When, for some reason, the bpf_ktime_get_ns() in trace_req_completion results in a number smaller than the one stored in trace_req_start, the latency for this request goes all wrong and results in a very huge number appears in the biotop output. Added a check to discard the measured request when this situation happens.
Last commit changes delta_us to delta, but the operation to convert was wrong (was * 1000, but needs to be / 1000)
Reject. This patch just tosses out I/O where time went backwards, resulting in misleading output that is missing events. In some observability tools this may be the practical approach, and I would only accept it if the documentation in the man page to make it crystal clear that the output may be incomplete. I think a better approach is to update a map to say "dropped %d events due to backwards time" with the output. This patch does neither. You can update the patch to print the dropped message, or we can close this PR without merging. |
Just to be clear: the output with completely garbage values is preferable than silently dropping values. The completely garbage values tells the end user that something is wrong. By dropping them, you give them no chance. |
Ok, I will edit the patch to add the dropped count message. Thanks! |
Added a message warning the user about the amount of IO requests that are dropped due to bpf_ktime_get_ns() at the end of request being older than the one collected at start.

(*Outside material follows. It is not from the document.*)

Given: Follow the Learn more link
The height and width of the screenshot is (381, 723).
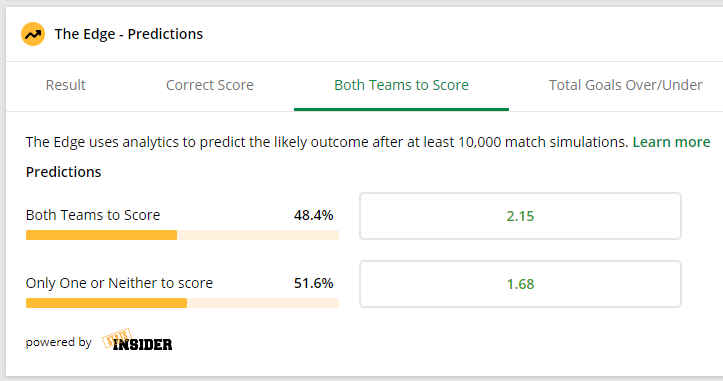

Added a message warning the user about the amount of IO requests that are dropped due to bpf_ktime_get_ns() at the end of request being older than the one collected at start.
[buildbot, test this please] |
[buildbot, ok to test] |
@piterpunk I would like to understand more when the negative time could happen. Could you help collect status include cpu (bpf_get_smp_processor_id()) for |
Ok, I modified biosnoop to show the CPU in 'start' and 'done', these are the last two fields. I ran it by four minutes and filtered out the user processes. This operation resulted in 707 events, 692 of them began and end in different CPUs, bellow were the 15 that began and end in the same CPU:
If you want more information, feel free to ask. Thanks! |
@piterpunk so when negative time happens, |
@yonghong-song Not always, in my four minutes collect, the majority (97.878%) of events with negative time, the 'start' and 'end' were in different CPUs. But there were a few (2.122%) events with negative time that were in the same CPU, those events were all listed in my previous post. |
Thanks for the information. I am wondering whether we missed some thing in the kernel why we could get negative time for the same cpu. Do you give some details how to reproduce the issue? |
Well, the issue happens everytime I execute biosnoop, biotop or biolatency. The specific machine where I am running this tests is a RHEL 7.7 system with kernel 3.10.0-1062.4.1.el7.x86_64. The server have four sockets, each one with 12 cores and with HT enabled, resulting a total of 96 available CPUs. The machine have around 300 LUNs, with multipath, so it sees circa 1200 block devices. And does an average of 7000/8000 iops per second, with peaks of 17000 iops. All the machines that I have access with this size and a comparable throughput that can use bcc are RHEL7 machines. |
Ok, searching a bit more, it seems to be a known issue: #728 If this backward in time situation is caused by the same issue, the fix seems to not been applied on RHEL7.7 or, if applied, it didn't works. I compared the file kernel/time/timekeeping.c between kernels 3.10.0-1062.4.1, which I know that have the problem, and the 3.10.0-1062.9.1, the last one available for RHEL7.7.z, and both are identical. |
Sometimes the time collected in the request completion is older than the one collected in the request start. This results in enormous numbers in the measured latency. The wrong latency makes histograms from biolatency occupies a lot of screen lines and the shows very high (and impossible) numbers on biotop.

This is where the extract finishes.